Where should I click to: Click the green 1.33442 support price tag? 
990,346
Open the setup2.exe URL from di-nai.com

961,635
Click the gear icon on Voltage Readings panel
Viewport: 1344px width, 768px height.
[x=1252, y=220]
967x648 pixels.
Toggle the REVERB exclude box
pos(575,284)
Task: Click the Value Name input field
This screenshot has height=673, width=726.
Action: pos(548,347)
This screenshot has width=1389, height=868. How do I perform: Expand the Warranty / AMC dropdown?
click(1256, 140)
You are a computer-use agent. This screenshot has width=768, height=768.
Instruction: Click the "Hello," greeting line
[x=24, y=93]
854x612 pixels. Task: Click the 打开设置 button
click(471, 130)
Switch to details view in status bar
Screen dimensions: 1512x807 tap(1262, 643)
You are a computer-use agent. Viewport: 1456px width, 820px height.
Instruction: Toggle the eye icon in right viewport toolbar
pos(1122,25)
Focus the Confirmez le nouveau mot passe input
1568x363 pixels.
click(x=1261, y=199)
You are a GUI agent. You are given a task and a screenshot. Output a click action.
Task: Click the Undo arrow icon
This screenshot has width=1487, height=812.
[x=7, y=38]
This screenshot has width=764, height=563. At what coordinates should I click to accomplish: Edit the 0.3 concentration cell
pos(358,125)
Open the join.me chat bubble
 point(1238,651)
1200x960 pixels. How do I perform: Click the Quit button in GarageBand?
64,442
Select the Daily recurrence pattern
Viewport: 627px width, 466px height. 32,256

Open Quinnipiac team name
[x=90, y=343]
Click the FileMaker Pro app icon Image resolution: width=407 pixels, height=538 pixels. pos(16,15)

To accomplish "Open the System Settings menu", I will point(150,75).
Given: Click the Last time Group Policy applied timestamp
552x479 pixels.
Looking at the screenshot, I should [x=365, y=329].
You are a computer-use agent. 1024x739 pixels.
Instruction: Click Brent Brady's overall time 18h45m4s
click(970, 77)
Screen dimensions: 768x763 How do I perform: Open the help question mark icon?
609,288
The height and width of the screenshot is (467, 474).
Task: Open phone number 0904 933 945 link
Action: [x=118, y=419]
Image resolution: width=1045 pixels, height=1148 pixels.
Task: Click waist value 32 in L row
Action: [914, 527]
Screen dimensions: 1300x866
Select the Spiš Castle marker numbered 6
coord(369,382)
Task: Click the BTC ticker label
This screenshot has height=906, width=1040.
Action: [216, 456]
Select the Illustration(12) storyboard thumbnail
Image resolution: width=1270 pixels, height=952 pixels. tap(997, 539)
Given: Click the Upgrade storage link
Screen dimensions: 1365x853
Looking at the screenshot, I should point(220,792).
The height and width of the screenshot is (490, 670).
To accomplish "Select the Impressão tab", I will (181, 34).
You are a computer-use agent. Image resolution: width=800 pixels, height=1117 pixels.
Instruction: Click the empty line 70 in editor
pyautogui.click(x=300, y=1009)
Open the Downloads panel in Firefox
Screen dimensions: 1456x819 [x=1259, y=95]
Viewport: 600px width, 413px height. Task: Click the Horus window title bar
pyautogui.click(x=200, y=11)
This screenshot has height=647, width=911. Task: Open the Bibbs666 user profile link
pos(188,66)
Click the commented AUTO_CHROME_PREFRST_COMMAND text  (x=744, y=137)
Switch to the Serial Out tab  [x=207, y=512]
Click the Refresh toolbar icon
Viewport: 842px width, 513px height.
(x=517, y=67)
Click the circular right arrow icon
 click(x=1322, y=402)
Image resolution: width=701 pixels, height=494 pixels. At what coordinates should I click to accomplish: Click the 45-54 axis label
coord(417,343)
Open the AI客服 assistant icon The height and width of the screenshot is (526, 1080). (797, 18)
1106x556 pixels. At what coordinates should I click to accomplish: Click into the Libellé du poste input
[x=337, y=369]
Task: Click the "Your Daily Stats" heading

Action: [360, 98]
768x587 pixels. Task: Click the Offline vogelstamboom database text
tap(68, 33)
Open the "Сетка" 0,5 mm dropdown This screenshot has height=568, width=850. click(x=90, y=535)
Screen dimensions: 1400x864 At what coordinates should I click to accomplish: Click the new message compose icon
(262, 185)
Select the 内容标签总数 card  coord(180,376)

= = = = = = =

> **Challenge**: Please repeat the items between the lines holding "Click the circular right arrow icon" and "Open the AI客服", inclusive, swapping "axis label" for "category label" and leaving everything else as it is.

> **Answer to this task**:
Click the circular right arrow icon
 click(x=1322, y=402)
Image resolution: width=701 pixels, height=494 pixels. At what coordinates should I click to accomplish: Click the 45-54 category label
coord(417,343)
Open the AI客服 assistant icon The height and width of the screenshot is (526, 1080). (797, 18)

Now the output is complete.